▶ [Your objective]: Print the entries below in their entirety, exactly as they are written.

Collected data entries

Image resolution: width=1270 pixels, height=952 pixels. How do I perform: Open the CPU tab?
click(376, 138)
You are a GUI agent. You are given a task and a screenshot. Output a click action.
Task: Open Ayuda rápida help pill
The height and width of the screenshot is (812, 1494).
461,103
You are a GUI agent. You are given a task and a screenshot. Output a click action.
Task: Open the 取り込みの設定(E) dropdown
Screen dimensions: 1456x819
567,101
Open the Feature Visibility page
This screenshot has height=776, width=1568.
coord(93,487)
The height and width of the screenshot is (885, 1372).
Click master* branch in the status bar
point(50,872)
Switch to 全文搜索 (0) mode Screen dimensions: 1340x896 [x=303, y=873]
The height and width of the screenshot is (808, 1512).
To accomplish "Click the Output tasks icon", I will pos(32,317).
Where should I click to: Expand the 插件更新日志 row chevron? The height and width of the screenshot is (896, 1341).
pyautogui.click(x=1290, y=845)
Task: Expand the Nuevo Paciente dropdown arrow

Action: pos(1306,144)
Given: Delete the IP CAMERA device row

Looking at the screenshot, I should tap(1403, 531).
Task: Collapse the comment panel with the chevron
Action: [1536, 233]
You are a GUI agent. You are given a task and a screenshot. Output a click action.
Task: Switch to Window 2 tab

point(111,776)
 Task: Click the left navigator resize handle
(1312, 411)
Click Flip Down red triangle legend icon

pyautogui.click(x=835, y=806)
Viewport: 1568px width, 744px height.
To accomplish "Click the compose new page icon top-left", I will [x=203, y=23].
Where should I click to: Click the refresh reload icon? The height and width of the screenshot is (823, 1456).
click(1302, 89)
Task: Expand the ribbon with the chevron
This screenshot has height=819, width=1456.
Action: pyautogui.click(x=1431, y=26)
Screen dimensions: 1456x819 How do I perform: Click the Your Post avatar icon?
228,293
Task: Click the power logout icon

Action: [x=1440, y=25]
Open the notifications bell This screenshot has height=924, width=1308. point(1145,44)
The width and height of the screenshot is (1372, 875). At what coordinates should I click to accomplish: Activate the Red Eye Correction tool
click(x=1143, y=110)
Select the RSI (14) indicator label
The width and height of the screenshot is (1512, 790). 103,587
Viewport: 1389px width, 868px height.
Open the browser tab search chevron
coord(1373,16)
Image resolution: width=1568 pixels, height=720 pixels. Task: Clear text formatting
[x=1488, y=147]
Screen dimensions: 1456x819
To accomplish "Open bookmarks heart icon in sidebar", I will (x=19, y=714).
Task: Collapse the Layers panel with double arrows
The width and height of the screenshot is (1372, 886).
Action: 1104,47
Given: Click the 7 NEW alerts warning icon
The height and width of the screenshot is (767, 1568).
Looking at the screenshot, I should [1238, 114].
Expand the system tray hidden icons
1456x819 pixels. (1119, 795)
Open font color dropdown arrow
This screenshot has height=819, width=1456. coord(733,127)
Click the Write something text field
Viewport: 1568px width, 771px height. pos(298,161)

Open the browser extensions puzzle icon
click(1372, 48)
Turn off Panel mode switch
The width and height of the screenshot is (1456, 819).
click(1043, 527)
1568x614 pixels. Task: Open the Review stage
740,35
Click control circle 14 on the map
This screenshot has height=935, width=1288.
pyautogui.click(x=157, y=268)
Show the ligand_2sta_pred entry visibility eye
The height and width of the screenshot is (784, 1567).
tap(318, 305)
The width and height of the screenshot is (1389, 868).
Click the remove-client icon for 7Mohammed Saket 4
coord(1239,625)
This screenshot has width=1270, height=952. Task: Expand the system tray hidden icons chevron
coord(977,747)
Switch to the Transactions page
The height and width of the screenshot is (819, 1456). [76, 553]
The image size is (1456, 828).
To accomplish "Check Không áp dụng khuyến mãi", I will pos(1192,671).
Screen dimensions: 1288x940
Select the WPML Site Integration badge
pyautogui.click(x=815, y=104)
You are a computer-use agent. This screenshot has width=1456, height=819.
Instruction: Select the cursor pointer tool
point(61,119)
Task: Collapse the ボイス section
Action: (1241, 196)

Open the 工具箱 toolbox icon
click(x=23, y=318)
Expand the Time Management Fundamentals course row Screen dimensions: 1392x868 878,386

▶ [Output of the exercise]:
Image resolution: width=1270 pixels, height=952 pixels. How do I perform: Open the CPU tab?
click(376, 138)
You are a GUI agent. You are given a task and a screenshot. Output a click action.
Task: Open Ayuda rápida help pill
The height and width of the screenshot is (812, 1494).
461,103
You are a GUI agent. You are given a task and a screenshot. Output a click action.
Task: Open the 取り込みの設定(E) dropdown
Screen dimensions: 1456x819
567,101
Open the Feature Visibility page
This screenshot has height=776, width=1568.
coord(93,487)
The height and width of the screenshot is (885, 1372).
Click master* branch in the status bar
point(50,872)
Switch to 全文搜索 (0) mode Screen dimensions: 1340x896 [x=303, y=873]
The height and width of the screenshot is (808, 1512).
To accomplish "Click the Output tasks icon", I will pos(32,317).
Where should I click to: Expand the 插件更新日志 row chevron? The height and width of the screenshot is (896, 1341).
pyautogui.click(x=1290, y=845)
Task: Expand the Nuevo Paciente dropdown arrow

Action: pos(1306,144)
Given: Delete the IP CAMERA device row

Looking at the screenshot, I should tap(1403, 531).
Task: Collapse the comment panel with the chevron
Action: [1536, 233]
You are a GUI agent. You are given a task and a screenshot. Output a click action.
Task: Switch to Window 2 tab

point(111,776)
 Task: Click the left navigator resize handle
(1312, 411)
Click Flip Down red triangle legend icon

pyautogui.click(x=835, y=806)
Viewport: 1568px width, 744px height.
To accomplish "Click the compose new page icon top-left", I will [x=203, y=23].
Where should I click to: Click the refresh reload icon? The height and width of the screenshot is (823, 1456).
click(1302, 89)
Task: Expand the ribbon with the chevron
This screenshot has height=819, width=1456.
Action: pyautogui.click(x=1431, y=26)
Screen dimensions: 1456x819 How do I perform: Click the Your Post avatar icon?
228,293
Task: Click the power logout icon

Action: [x=1440, y=25]
Open the notifications bell This screenshot has height=924, width=1308. point(1145,44)
The width and height of the screenshot is (1372, 875). At what coordinates should I click to accomplish: Activate the Red Eye Correction tool
click(x=1143, y=110)
Select the RSI (14) indicator label
The width and height of the screenshot is (1512, 790). 103,587
Viewport: 1389px width, 868px height.
Open the browser tab search chevron
coord(1373,16)
Image resolution: width=1568 pixels, height=720 pixels. Task: Clear text formatting
[x=1488, y=147]
Screen dimensions: 1456x819
To accomplish "Open bookmarks heart icon in sidebar", I will (x=19, y=714).
Task: Collapse the Layers panel with double arrows
The width and height of the screenshot is (1372, 886).
Action: 1104,47
Given: Click the 7 NEW alerts warning icon
The height and width of the screenshot is (767, 1568).
Looking at the screenshot, I should [1238, 114].
Expand the system tray hidden icons
1456x819 pixels. (1119, 795)
Open font color dropdown arrow
This screenshot has height=819, width=1456. coord(733,127)
Click the Write something text field
Viewport: 1568px width, 771px height. pos(298,161)

Open the browser extensions puzzle icon
click(1372, 48)
Turn off Panel mode switch
The width and height of the screenshot is (1456, 819).
click(1043, 527)
1568x614 pixels. Task: Open the Review stage
740,35
Click control circle 14 on the map
This screenshot has height=935, width=1288.
pyautogui.click(x=157, y=268)
Show the ligand_2sta_pred entry visibility eye
The height and width of the screenshot is (784, 1567).
tap(318, 305)
The width and height of the screenshot is (1389, 868).
Click the remove-client icon for 7Mohammed Saket 4
coord(1239,625)
This screenshot has width=1270, height=952. Task: Expand the system tray hidden icons chevron
coord(977,747)
Switch to the Transactions page
The height and width of the screenshot is (819, 1456). [76, 553]
The image size is (1456, 828).
To accomplish "Check Không áp dụng khuyến mãi", I will pos(1192,671).
Screen dimensions: 1288x940
Select the WPML Site Integration badge
pyautogui.click(x=815, y=104)
You are a computer-use agent. This screenshot has width=1456, height=819.
Instruction: Select the cursor pointer tool
point(61,119)
Task: Collapse the ボイス section
Action: (1241, 196)

Open the 工具箱 toolbox icon
click(x=23, y=318)
Expand the Time Management Fundamentals course row Screen dimensions: 1392x868 878,386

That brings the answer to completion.